*** Opening of Study material ***

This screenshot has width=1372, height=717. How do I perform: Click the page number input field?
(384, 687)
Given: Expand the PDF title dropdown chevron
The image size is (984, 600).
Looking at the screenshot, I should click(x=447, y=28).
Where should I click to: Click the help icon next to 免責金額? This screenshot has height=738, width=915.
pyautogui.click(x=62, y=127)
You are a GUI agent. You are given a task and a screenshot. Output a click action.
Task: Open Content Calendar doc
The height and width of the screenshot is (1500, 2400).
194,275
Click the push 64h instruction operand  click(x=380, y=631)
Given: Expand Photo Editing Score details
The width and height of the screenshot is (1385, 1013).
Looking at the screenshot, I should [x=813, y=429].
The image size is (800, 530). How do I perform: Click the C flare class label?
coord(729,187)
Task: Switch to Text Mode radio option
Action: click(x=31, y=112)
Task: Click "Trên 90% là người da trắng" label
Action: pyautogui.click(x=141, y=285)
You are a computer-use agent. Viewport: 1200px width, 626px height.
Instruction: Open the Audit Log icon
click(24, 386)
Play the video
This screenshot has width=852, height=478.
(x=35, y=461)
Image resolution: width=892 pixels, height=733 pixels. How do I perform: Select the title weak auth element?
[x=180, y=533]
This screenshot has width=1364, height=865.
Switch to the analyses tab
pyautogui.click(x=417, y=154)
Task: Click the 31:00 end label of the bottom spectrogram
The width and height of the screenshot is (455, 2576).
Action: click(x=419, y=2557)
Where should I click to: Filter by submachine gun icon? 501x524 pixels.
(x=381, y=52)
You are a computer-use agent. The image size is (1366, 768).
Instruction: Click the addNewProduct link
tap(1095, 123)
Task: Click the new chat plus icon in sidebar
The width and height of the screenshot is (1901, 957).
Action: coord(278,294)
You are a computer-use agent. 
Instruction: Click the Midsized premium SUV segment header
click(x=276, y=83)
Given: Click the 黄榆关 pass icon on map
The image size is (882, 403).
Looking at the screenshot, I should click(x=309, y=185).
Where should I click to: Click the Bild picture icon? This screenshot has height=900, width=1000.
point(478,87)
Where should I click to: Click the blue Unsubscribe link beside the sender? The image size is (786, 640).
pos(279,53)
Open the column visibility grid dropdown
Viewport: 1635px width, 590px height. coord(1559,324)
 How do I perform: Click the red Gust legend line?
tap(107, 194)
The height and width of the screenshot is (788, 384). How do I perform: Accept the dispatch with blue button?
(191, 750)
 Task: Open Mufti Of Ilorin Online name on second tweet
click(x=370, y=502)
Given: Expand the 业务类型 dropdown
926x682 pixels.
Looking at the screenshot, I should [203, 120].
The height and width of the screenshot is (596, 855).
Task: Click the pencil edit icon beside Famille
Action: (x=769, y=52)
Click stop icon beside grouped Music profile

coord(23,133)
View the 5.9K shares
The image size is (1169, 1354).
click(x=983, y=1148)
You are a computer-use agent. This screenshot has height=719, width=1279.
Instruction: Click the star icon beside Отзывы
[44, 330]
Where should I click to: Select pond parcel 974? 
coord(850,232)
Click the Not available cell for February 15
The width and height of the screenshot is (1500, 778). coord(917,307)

*** Close of Study material ***

In the lines above, find the word "Expand" and copy each line that contains it.

Given: Expand the PDF title dropdown chevron
Given: Expand Photo Editing Score details
Given: Expand the 业务类型 dropdown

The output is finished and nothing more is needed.